Epithelial stem cells are of interest due to their capacity for organ replenishment and for their potential role in cancer-initiation. During the normal life span of an adult organ, stem cells operate to replace lost or damaged tissue to ensure proper organ function1
. More recently, epithelial stem cells have also been demonstrated as a target population for cancer2
. Due to their long-lived nature and inherent self-renewal capacity, adult stem cells are a likely cell-of-origin for many cancers3
. The isolation of these cells and investigation into their properties will be useful for understanding their basic biological processes and for designing new therapies.
The prostate represents an ideal model system to investigate the properties of adult stem cells due to the seemingly unlimited ability of the rodent prostate gland to undergo cycles of involution after androgen-depletion and subsequent organ regeneration in response to androgen add-back4
. Perhaps the most important reason to study prostate stem cells (PrSCs) is that they share the property of androgen-independence (or castration-resistance) with the subset of prostate cancer cells that survive in an androgen-deprived environment and can drive the lethal phase of the disease, termed hormone-refractory or castration-resistant prostate cancer (CRPC)5,6
. Identifying critical self-renewal pathways in PrSCs may provide new therapeutic targets for the treatment of CRPC.

▶ **Items from a dataset**
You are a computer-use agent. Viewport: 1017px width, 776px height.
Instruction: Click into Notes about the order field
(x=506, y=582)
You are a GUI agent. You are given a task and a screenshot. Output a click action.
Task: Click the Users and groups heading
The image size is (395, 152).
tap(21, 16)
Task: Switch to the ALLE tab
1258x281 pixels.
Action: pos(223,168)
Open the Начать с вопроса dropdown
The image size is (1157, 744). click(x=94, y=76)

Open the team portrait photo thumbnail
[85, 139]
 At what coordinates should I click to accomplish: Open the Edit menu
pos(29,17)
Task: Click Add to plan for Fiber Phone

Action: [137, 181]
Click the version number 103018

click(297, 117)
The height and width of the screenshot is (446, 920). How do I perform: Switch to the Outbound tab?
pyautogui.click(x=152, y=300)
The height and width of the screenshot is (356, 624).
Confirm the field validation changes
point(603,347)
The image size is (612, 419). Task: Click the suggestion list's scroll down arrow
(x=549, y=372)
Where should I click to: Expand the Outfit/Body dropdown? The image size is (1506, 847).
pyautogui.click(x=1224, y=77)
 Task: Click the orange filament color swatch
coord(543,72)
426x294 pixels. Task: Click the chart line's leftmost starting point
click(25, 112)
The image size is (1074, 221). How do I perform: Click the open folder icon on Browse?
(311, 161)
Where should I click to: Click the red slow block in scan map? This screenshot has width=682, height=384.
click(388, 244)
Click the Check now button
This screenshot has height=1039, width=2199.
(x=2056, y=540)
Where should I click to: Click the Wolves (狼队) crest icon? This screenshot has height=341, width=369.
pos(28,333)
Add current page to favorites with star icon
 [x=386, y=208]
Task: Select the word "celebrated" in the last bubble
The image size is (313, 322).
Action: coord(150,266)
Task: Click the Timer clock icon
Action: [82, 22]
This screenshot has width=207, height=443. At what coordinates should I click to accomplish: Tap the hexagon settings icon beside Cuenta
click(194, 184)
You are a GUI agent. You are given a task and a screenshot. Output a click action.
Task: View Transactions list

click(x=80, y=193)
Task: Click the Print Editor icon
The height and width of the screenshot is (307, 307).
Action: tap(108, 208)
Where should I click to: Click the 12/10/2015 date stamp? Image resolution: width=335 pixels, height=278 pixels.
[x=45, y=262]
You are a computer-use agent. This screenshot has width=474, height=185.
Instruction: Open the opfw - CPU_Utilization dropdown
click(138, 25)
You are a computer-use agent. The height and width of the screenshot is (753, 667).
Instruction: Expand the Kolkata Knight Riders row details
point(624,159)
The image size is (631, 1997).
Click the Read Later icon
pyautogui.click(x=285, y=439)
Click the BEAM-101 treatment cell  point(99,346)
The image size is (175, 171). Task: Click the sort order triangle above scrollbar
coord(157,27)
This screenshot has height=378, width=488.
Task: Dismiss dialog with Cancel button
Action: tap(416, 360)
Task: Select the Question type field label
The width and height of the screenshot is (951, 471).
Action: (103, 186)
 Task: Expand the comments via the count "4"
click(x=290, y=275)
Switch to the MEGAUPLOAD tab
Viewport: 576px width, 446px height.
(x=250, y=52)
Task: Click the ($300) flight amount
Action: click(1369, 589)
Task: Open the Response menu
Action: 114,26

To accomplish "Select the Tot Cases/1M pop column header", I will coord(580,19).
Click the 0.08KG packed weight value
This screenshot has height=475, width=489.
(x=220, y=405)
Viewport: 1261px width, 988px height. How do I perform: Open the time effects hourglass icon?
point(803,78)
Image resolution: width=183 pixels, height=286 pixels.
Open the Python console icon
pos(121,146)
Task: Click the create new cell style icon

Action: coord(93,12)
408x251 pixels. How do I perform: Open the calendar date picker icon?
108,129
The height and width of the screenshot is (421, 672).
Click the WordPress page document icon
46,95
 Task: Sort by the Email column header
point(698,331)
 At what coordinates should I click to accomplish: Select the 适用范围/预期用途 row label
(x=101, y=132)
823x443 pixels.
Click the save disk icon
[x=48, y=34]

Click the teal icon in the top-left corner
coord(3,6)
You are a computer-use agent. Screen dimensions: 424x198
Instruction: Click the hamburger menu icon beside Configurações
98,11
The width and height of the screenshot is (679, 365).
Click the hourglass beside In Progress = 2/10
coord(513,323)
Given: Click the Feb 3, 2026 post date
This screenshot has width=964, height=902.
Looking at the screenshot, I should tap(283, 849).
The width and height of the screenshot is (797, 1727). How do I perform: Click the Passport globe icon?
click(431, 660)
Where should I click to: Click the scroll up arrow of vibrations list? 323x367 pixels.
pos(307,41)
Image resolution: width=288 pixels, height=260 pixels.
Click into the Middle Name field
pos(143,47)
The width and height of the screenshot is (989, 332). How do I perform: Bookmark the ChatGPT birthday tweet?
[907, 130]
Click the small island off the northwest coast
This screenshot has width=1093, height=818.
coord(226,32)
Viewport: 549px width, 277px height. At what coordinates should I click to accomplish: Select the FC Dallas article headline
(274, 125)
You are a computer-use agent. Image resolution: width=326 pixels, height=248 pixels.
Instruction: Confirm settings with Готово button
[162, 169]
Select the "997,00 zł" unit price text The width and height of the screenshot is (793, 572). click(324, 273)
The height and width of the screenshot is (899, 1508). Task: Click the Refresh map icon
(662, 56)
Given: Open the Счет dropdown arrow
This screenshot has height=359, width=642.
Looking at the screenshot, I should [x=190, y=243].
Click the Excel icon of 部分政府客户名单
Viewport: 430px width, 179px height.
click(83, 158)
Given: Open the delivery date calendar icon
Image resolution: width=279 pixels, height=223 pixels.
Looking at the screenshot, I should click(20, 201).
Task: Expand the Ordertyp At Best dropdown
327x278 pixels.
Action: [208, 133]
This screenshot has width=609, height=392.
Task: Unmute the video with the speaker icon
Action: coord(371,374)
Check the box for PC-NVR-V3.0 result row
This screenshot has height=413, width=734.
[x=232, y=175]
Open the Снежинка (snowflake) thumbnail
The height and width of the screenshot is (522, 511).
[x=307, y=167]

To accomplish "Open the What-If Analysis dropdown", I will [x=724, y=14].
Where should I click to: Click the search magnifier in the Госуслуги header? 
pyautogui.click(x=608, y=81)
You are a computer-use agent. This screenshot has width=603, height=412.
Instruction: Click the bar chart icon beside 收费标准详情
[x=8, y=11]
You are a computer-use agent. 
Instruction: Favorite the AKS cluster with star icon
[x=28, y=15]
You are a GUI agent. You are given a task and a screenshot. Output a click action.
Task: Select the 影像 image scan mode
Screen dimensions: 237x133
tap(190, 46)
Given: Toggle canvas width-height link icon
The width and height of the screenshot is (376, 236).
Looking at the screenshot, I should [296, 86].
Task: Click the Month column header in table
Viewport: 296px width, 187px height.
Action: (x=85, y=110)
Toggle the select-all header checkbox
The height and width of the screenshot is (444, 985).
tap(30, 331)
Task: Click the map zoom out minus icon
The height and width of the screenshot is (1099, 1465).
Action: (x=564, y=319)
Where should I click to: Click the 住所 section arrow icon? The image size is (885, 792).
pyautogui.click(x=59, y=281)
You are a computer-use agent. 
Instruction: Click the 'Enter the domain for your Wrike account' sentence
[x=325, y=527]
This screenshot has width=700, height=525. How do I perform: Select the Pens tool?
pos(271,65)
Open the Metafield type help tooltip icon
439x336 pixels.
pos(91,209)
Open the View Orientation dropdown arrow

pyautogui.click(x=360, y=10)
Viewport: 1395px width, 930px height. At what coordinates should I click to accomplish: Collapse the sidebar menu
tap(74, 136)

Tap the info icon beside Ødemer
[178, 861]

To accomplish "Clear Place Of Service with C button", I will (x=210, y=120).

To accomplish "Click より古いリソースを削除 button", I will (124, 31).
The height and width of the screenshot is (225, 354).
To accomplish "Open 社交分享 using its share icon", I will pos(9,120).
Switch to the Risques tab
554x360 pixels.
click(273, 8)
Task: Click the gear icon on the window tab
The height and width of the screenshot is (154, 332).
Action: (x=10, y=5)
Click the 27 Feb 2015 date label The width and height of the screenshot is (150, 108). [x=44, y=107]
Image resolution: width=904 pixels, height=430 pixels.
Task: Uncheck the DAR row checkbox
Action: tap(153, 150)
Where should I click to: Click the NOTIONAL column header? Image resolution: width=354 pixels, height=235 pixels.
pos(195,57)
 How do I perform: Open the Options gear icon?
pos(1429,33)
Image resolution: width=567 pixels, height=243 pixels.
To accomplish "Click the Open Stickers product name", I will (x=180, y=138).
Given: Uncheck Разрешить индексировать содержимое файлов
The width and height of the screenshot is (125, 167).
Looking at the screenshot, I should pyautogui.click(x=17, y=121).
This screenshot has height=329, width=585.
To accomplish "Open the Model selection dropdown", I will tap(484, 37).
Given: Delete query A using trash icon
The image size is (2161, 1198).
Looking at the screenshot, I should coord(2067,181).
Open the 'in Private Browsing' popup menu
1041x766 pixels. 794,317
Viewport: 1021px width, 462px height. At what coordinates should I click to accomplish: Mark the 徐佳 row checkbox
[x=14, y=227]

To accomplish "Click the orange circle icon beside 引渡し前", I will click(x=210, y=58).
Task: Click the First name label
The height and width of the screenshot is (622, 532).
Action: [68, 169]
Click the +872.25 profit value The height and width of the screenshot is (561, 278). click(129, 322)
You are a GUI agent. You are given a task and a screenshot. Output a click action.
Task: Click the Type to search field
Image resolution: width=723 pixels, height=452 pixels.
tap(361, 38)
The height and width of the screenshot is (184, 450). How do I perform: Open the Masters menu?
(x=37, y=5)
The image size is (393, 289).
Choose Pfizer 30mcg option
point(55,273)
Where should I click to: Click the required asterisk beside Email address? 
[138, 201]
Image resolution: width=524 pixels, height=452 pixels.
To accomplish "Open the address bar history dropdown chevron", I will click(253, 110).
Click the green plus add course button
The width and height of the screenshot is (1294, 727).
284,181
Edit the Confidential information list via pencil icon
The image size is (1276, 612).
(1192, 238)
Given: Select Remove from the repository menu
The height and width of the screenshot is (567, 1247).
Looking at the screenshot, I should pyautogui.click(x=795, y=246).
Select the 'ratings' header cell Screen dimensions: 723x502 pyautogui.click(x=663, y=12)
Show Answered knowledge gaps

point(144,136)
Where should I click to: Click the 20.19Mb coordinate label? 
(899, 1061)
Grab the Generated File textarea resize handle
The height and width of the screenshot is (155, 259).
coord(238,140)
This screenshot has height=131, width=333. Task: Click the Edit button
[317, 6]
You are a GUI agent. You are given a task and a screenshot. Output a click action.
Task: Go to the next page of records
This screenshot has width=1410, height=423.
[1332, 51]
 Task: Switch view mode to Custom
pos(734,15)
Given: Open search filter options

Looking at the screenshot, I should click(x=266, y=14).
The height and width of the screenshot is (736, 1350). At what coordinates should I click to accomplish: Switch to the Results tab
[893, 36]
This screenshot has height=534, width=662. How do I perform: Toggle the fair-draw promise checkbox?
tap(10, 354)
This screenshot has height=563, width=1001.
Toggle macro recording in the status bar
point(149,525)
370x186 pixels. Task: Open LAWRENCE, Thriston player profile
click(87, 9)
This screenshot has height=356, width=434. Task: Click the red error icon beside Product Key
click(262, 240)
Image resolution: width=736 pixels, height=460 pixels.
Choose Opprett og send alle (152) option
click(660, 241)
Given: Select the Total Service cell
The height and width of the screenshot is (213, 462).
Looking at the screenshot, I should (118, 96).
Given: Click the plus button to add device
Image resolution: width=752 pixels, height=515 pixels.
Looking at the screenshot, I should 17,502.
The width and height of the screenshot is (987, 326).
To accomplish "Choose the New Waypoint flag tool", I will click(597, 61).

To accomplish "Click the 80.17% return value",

▶ **APPLY WHAT YOU READ**
**A.** List every item that the passage on prostate stem cells places in parentheses.
**B.** Extend the passage on prostate stem cells, picking up after its final sentence.
The listing comes from a separate source.

▶ **EXERCISE ANSWERS**
**A.** PrSCs; or castration-resistance; CRPC

**B.**
Several methods have been described for the isolation of primitive cells from the mouse prostate7,8,9,10,11,12,13
. While genetically engineered mouse models can be useful for stem cell isolation, they limit the widespread use of such an approach. We have previously reported the isolation of PrSCs from wild-type mice capable of self-renewal and tri-lineage differentiation in vivo9
. PrSCs can be reproducibly isolated by fluorescence activated cell sorting (FACS) using the antigenic profile Lin- Sca-1+ CD49f+ (LSC)10
or Lin- Sca-1+ CD49fhi Trop2hi (LSCT)9
. These cells possess a basal phenotype and primarily reside in the region of the gland proximal to the urethra. Primitive cells with basal characteristics and an antigenic profile similar to PrSCs (LSC/LSCT) can be reproducibly isolated from un-fractionated prostate when primary cells are cultured in the prostate sphere assay10,14
. Here we will describe our methods to isolate PrSCs from primary prostate tissue, culture PrSCs in vitro, and measure PrSC activity using quantitative in vitro and in vivo assays.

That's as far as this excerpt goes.